_REQUEST A_
Answer these questions from the text on jump loading:
(i) What range of enhancement did JH, CI, VPP, and rPP show?
(ii) What minimum loading does the SJ require for acute adaptations?
(iii) Which CMJ variables were affected across the loading spectrum with large effect sizes?

_TEXT EXTRACT_
^^^^^^^^^^^^^^^^
In the SJ, which relies on voluntary concentric activation without prior eccentric loading, these neural adjustments could be less pronounced until higher loads are used. This likely contributes to the CMJ’s greater sensitivity compared to the SJ, where neural SSC facilitation is non-existent and reliance is placed on voluntary concentric drive.

Furthermore, EUR magnitude varied by variable. Consequently, the interpretation varies greatly depending on which variables are examined. As shown in Table 3, four variables (JH, CI, VPP, and rPP) exhibited limited enhancement (3–11%), while ConT, CMV, rCMF, CFI, and rCMP all were found to have a 23–87% enhancement. The difference between these groups of metrics is that the former are either outcome variables or are quantified via a single data point, whereas the variables with the greater EURs are calculated over the entire concentric phase and/or are normalized to body weight. Elastic enhancement from the countermovement has a number of flow-on effects into the concentric phase in terms of contraction dynamics. It has been previously shown that the enhancement of the eccentric phase does not necessarily lead to greater magnitude of peak values but rather changes the timing of when these peaks occur in the concentric phase [42]. Therefore, when comparing the SJ and CMJ it may be beneficial to consider variables that account for the entire concentric phase rather than those quantified by a single data point later in the jump.

4.3. Practical Applications

Acute adaptations to the CMJ can occur with as little as 2% body mass (BM), whereas the SJ requires greater loading of at least 6% BM. Although there are many theories as to why the SJ and CMJ differ, it can be partly attributed to the active and passive lengthening and shortening of the components of the TCM involved in mechanical force transmission. Utilizing this model, it would suggest that aiming to increase active force-generating capacity of the contractile component CC requires greater loading, whereas the elastic enhancement of the series elastic component SEC and PEC is impaired even with lighter loading.

When translating these results, practitioners should interpret statistical significance/non-significance alongside the effect size (practical significance). For example, the ES provides insight into the magnitude of the loading effects on the variables of interest, and hence shapes decision-making on whether to use WR, even if effects are statistically non-significant. The greatest effects of load were observed in the CMJ. In particular JH, CMV, rPP and rCMP were all affected across the loading spectrum of the CMJ with large effect sizes and could be key variables to further understand the implications of loading on the CMJ in practice.
^^^^^^^^^^^^^^^^
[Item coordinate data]

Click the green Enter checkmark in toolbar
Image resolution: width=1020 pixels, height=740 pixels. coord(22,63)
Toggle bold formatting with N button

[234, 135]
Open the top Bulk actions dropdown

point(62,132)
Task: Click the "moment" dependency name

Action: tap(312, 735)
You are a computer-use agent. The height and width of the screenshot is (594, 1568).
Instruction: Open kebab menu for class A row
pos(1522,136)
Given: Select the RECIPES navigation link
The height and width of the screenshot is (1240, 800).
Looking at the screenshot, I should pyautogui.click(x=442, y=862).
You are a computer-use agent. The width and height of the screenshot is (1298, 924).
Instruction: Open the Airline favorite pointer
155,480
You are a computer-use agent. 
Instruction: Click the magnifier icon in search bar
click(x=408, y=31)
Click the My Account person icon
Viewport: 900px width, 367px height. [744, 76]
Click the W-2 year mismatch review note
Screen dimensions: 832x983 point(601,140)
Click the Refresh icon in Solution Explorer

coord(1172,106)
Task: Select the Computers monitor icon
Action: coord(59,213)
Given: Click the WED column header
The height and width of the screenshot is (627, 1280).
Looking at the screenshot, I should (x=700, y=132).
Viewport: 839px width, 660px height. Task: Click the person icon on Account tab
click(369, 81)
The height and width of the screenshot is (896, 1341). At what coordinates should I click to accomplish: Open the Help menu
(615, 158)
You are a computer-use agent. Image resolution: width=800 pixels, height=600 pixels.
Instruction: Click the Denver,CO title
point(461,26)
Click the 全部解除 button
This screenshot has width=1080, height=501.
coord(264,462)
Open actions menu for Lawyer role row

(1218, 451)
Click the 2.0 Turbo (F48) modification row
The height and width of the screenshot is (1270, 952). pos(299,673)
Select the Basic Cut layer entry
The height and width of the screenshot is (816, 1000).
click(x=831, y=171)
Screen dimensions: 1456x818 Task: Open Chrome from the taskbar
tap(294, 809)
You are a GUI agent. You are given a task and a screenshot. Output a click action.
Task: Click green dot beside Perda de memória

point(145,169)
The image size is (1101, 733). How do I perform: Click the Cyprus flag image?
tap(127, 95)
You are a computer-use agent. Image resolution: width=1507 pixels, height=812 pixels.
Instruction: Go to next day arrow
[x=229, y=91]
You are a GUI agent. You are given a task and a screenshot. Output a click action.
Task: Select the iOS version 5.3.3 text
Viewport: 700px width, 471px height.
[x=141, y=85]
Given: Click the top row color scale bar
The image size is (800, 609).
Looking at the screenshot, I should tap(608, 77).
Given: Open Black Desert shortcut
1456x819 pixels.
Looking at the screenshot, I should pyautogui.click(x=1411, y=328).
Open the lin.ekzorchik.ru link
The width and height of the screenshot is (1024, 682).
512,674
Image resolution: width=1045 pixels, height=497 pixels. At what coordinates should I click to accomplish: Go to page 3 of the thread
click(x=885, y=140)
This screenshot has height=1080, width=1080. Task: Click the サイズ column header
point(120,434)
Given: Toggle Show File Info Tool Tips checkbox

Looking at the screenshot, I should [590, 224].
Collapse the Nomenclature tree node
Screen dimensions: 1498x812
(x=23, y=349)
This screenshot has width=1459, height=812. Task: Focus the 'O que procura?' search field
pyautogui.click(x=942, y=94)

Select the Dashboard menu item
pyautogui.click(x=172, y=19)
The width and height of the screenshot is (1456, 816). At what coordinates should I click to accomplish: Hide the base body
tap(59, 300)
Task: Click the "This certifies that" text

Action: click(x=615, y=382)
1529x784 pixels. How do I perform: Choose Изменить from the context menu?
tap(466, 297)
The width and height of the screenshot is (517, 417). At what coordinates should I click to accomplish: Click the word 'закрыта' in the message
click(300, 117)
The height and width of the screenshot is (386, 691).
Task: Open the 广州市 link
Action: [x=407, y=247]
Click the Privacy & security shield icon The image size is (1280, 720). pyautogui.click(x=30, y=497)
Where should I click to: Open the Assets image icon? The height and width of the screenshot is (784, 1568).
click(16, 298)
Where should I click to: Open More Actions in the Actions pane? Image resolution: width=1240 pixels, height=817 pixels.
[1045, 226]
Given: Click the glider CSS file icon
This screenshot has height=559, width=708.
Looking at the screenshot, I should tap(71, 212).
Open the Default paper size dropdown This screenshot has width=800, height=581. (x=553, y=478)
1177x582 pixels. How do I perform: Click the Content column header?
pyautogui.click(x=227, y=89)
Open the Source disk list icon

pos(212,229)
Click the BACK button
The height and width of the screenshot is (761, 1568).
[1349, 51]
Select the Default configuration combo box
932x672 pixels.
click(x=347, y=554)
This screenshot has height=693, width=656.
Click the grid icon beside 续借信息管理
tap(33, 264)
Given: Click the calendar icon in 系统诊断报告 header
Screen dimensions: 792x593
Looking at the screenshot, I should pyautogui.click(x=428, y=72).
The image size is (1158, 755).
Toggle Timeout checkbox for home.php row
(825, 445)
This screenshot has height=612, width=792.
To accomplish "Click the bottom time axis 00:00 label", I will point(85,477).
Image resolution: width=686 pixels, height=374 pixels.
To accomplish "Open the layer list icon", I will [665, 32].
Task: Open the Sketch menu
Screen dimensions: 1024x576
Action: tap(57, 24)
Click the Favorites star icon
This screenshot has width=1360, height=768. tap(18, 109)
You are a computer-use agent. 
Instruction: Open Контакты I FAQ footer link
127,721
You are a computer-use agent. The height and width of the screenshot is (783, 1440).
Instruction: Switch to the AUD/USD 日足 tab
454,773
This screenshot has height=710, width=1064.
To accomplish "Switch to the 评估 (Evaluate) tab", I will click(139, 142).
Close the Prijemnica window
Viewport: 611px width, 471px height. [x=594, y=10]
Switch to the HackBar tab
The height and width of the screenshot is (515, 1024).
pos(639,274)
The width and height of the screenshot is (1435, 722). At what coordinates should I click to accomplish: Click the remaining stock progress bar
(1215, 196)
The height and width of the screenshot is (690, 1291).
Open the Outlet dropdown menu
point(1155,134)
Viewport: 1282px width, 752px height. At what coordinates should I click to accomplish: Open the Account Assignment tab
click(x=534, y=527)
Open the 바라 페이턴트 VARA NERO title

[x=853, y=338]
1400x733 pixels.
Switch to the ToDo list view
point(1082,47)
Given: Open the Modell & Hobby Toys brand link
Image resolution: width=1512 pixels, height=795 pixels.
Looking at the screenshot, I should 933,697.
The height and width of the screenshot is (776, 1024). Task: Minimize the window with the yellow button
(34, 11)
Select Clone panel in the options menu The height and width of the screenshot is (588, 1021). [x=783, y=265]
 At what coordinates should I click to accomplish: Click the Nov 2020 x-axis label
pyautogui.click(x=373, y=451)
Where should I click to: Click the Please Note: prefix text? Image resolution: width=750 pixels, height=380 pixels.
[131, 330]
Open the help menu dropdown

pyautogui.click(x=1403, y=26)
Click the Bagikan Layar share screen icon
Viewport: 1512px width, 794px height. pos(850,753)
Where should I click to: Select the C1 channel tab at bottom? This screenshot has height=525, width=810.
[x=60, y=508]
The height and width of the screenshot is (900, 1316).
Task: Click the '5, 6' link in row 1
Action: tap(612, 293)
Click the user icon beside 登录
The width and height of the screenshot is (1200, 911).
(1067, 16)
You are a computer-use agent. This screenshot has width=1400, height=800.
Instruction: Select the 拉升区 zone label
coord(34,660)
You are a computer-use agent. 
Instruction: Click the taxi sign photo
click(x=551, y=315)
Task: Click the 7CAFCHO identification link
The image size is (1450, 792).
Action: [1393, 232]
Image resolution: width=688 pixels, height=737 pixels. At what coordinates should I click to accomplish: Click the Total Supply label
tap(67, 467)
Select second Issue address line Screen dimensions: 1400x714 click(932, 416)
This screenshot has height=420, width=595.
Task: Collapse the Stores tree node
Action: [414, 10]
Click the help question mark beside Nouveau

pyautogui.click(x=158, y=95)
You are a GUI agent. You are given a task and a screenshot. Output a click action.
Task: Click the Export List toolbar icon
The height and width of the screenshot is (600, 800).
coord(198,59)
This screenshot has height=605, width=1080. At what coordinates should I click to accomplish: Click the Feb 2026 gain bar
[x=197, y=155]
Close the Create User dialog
^^^^^^^^^^^^^^^^
_REQUEST B_
Format the rows of item coordinate data as a numbered list, from the row containing "Image resolution: width=688" through the row containing "tap(67, 467)", leaving out blank lines.

_FULL SOLUTION A_
(i) 3–11%
(ii) At least 6% body mass (BM)
(iii) JH, CMV, rPP, and rCMP

_FULL SOLUTION B_
1. Image resolution: width=688 pixels, height=737 pixels. At what coordinates should I click to accomplish: Click the Total Supply label
2. tap(67, 467)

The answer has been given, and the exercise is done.